5. Is Crypto Dead… Again?
Neither blockchain technology nor cryptocurrency failed in this circumstance.
SBF was a bad actor managing a centralized (unregulated) company that mismanaged customer funds.
Fred Wilson sums it up well via “Taking A Long Term View Of Web3”
Most of the well-known meltdowns in web3, going all the way back to Mt Gox and including recent failures like 3AC, Celsius, and Alameda/FTX, have happened to centralized companies operating trading, lending, and speculating businesses.
Many of the failures have been offshore and all of them were largely unregulated.
Contrast that with regulated web3 businesses like Coinbase, Kraken, and Anchorage that operate in the US and you will see that the companies that have followed the rules and behaved properly have weathered these storms.
The most important software innovation of the last decade, which started with the Bitcoin white paper fourteen years ago, is the emergence of open-source software and decentralized protocols that are the foundation of web3.
It is the promise of software that is not controlled by a company, but instead by an open-source community with built-in safeguards and increased transparency relative to today’s tech and financial systems, that gives us so much confidence in the future of web3.
Eventually, as the web3 infrastructure improves, the user experience gap between self-custody and storing assets on centralized entities will shrink.
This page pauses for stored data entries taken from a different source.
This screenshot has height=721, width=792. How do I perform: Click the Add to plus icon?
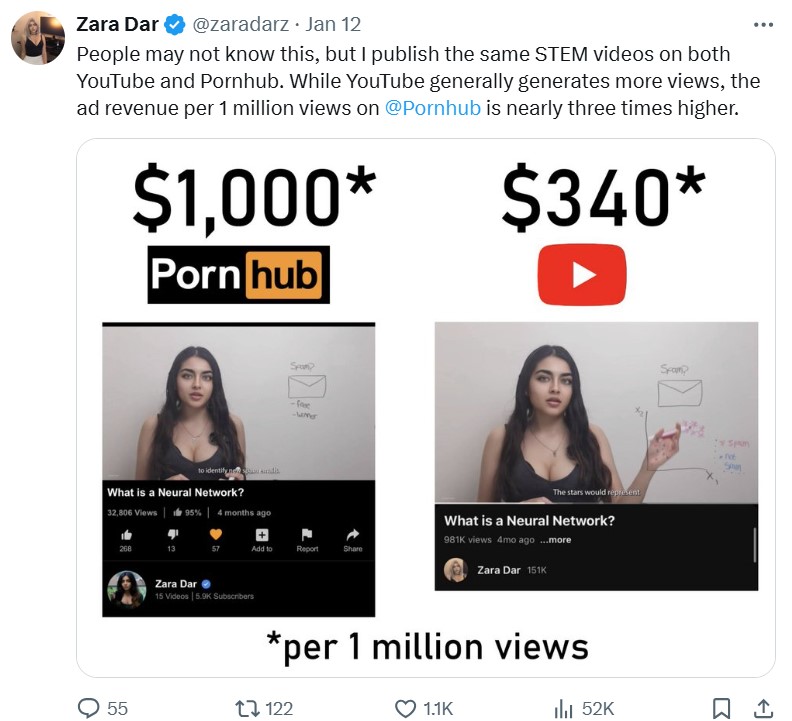click(x=262, y=535)
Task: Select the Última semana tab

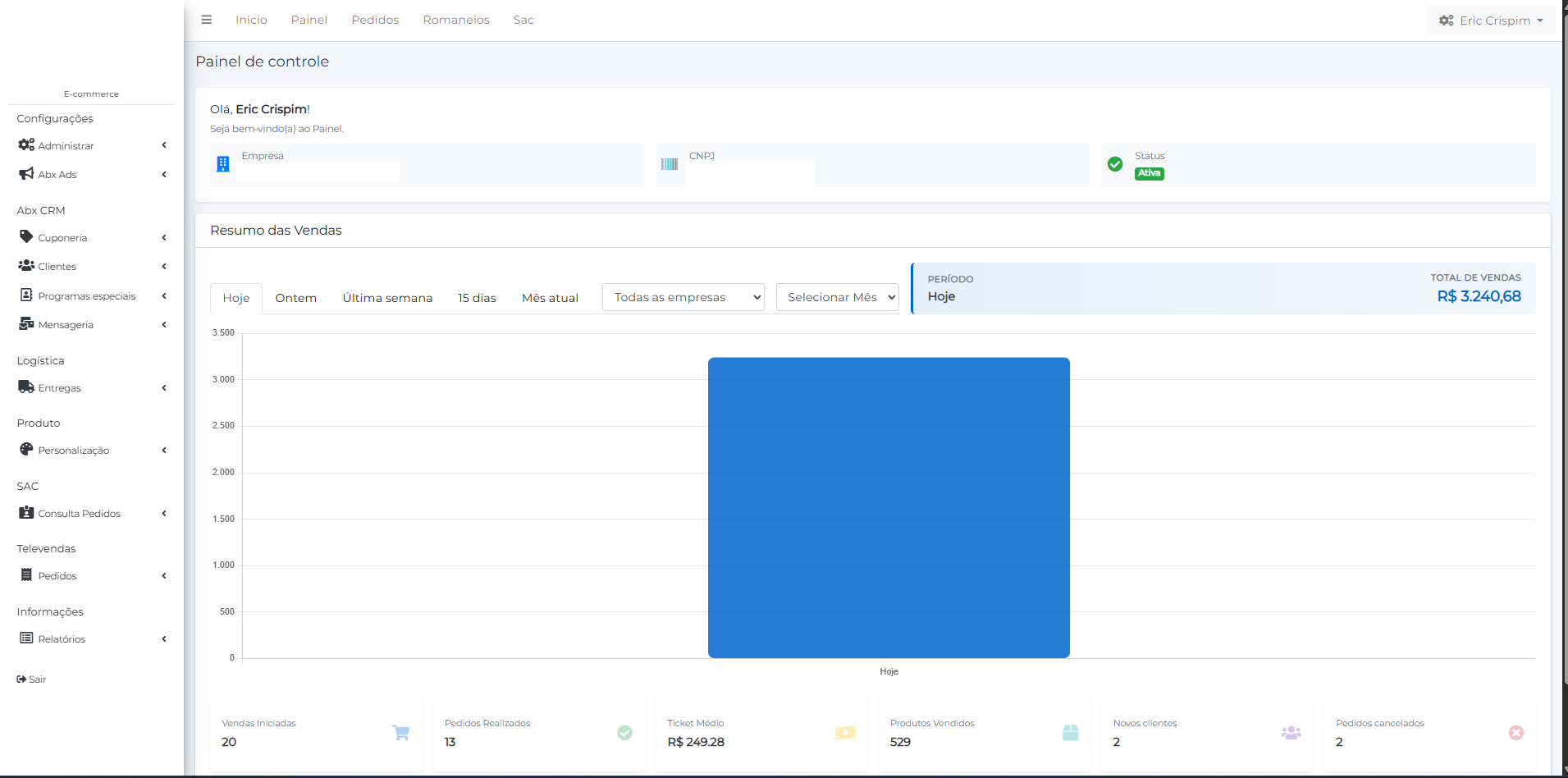Action: pyautogui.click(x=387, y=298)
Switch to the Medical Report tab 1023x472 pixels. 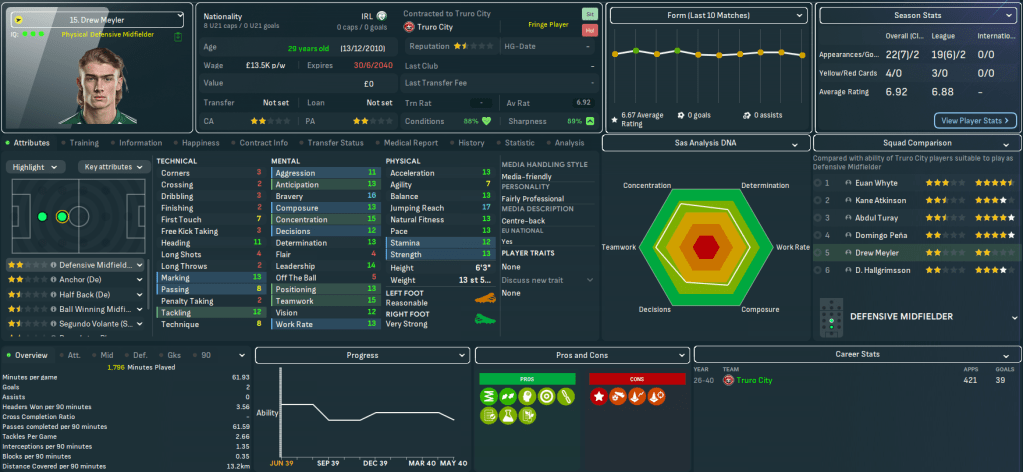pos(410,143)
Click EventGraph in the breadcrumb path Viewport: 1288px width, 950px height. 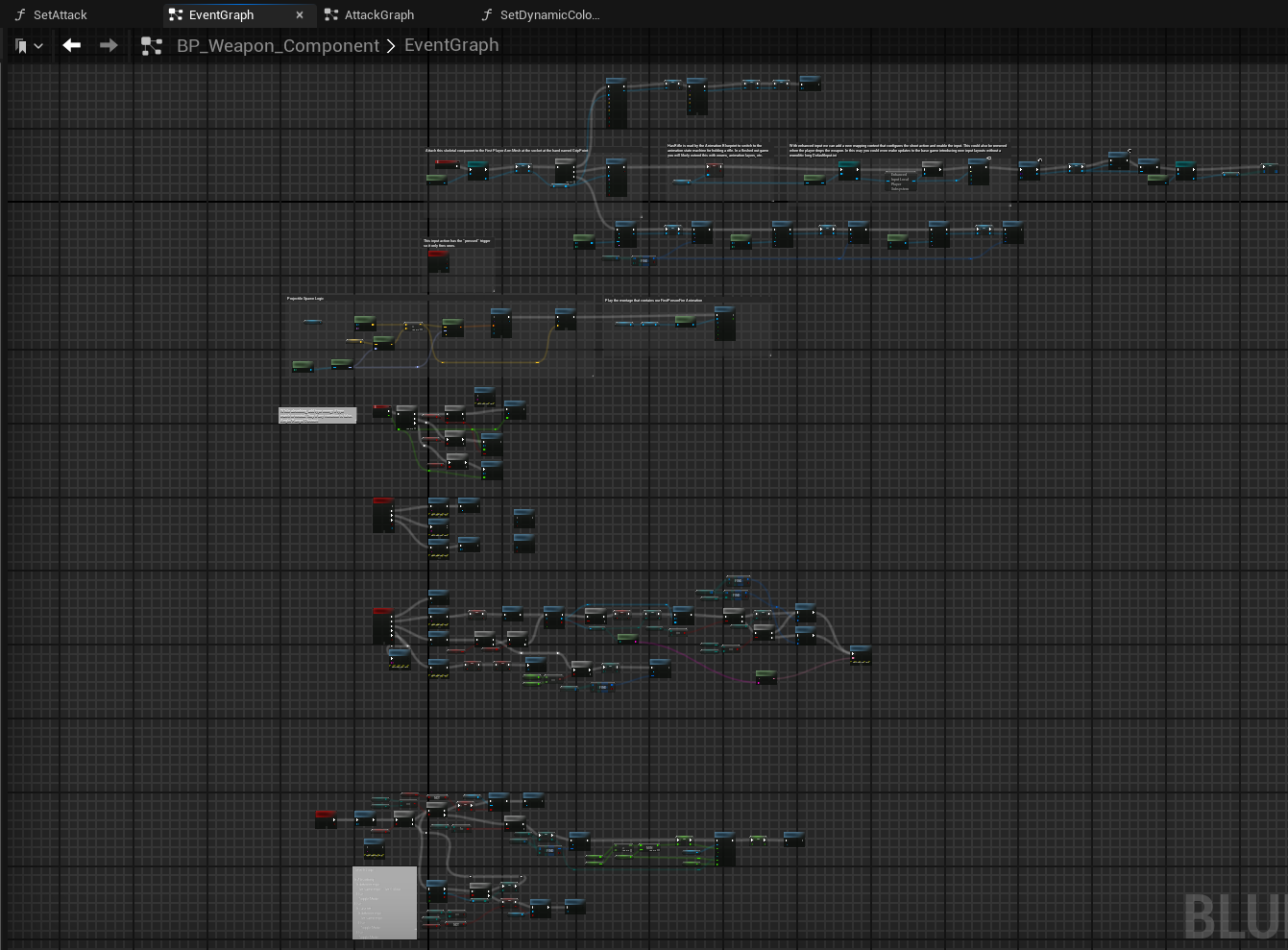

More users will feel comfortable self custodying their assets in software they control and managing the keys that provide access to their assets themselves.
Do you remember the dot-com implosion?
The notorious dot-com bubble was a period from 1995 to 2001 where internet-related tech companies attracted a massive amount of attention from venture capitalists and traditional investors alike.
Investors poured billions in US equity funds:
$150 billion in 1998;
$176 billion in 1999; and
$260 billion in 2000.
Everyday people were the most aggressive investors in the dot-com bubble at the very moment the bubble was at its height…
By 2002, 100 million individual investors had lost $5 trillion in the stock market (!).
Newspapers reported that the underlying technology would not survive.
We all know that the technology was real. Moreover, the most valuable companies in history emerged.
So, what about blockchain?
Ark Investments' Big Ideas 2022 report (accessed here) provides concrete examples of disruptive blockchain applications.
It goes on to estimate that the market cap of cryptocurrencies can grow from $1.4 trillion at the end of 2020 to $49 trillion by 2030 = or 35x growth(!)
Blockchain introduces a trustless, peer-to-peer, decentralized technology that operates without human intervention: 24 hours a day. 7 days a week. 365 days a year.
It is open-sourced, publicly verifiable and available to anyone with a simple internet connection anywhere in the world.
Blockchain technology is transformational.
It offers the opportunity to reshape virtually everything we know - like the internet did to society. Its adoption also mirrors that of the internet.
We remain optimistic about the impact that blockchain technology will have on virtually all aspects of our lives.